DATA FOR THE TASK —
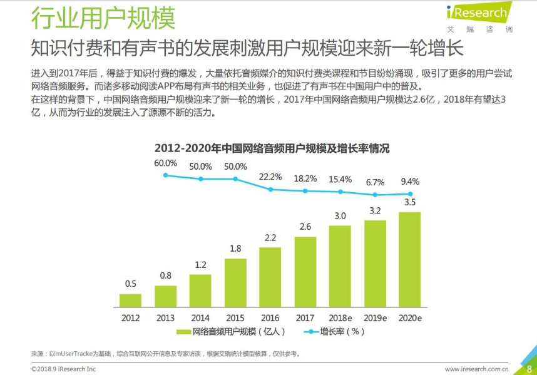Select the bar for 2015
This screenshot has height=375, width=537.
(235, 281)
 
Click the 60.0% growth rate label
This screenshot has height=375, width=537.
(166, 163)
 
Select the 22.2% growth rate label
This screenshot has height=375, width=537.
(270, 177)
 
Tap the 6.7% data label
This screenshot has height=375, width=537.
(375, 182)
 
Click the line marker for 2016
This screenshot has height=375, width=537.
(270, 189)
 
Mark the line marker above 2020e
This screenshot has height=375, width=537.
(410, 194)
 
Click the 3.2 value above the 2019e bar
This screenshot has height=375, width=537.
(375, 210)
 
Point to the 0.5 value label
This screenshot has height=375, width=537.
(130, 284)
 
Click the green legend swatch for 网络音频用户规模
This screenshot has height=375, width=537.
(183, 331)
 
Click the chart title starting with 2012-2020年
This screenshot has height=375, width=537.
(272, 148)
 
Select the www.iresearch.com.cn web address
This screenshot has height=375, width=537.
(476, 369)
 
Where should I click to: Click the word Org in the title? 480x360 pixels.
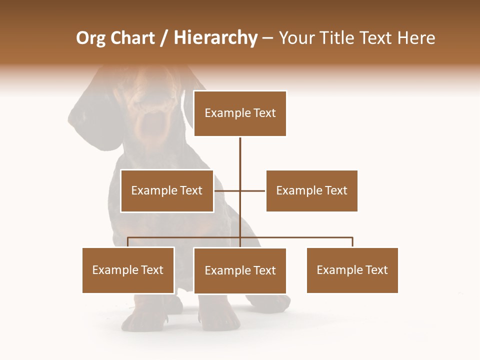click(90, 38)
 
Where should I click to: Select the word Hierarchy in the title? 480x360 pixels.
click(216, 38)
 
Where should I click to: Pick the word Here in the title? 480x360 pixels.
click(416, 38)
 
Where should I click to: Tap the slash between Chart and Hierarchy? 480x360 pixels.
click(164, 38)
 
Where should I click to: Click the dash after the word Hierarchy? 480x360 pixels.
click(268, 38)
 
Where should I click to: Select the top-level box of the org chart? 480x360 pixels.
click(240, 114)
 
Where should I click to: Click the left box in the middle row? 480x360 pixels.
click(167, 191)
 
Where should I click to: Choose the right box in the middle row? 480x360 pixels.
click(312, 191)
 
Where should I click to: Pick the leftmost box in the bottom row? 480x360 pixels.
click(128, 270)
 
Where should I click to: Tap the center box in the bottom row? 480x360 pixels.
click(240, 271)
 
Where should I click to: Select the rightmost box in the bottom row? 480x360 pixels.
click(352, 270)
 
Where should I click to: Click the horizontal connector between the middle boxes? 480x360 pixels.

* * *

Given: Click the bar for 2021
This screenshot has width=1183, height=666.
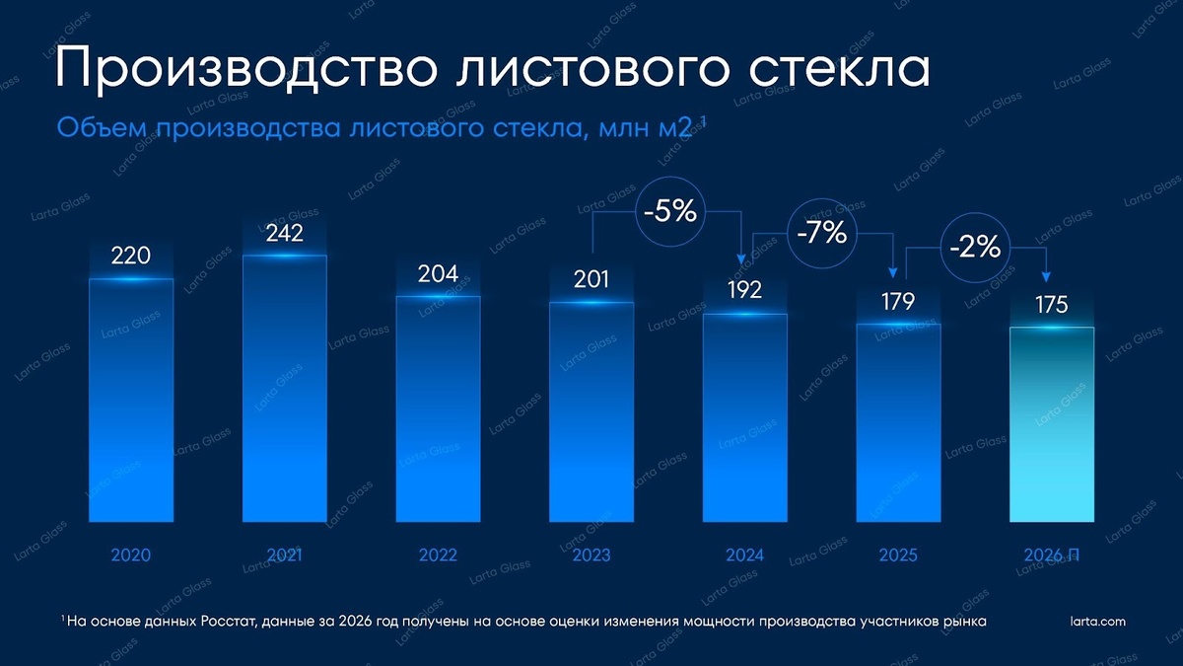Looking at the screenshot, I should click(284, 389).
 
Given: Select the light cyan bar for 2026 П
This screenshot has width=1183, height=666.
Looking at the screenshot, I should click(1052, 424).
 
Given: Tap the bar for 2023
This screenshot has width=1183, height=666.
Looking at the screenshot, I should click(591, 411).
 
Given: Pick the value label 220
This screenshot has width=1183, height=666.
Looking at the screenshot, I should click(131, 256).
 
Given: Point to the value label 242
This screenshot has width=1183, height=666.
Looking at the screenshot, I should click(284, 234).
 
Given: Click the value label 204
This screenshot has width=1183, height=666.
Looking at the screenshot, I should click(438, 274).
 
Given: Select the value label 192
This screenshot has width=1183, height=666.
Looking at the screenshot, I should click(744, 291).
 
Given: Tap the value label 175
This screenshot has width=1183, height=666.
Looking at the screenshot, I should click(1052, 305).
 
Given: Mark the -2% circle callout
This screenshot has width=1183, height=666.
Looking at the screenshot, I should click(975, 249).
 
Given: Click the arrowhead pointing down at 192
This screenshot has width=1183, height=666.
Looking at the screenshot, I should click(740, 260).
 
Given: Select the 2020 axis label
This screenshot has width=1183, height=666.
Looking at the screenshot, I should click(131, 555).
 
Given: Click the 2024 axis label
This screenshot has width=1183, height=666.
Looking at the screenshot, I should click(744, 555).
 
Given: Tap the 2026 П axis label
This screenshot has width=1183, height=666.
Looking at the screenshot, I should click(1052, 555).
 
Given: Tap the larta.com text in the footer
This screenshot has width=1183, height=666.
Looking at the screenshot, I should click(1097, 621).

WHAT THE TASK ASKS — Return, with no changes, the entries between the line holding "Where should I click to: Select the top-level" and the line holding "click(352, 270)", inclusive.

FINAL ANSWER —
Where should I click to: Select the top-level box of the org chart? 480x360 pixels.
click(240, 114)
 
Where should I click to: Click the left box in the middle row? 480x360 pixels.
click(167, 191)
 
Where should I click to: Choose the right box in the middle row? 480x360 pixels.
click(312, 191)
 
Where should I click to: Pick the leftmost box in the bottom row? 480x360 pixels.
click(128, 270)
 
Where should I click to: Tap the center box in the bottom row? 480x360 pixels.
click(240, 271)
 
Where should I click to: Select the rightmost box in the bottom row? 480x360 pixels.
click(352, 270)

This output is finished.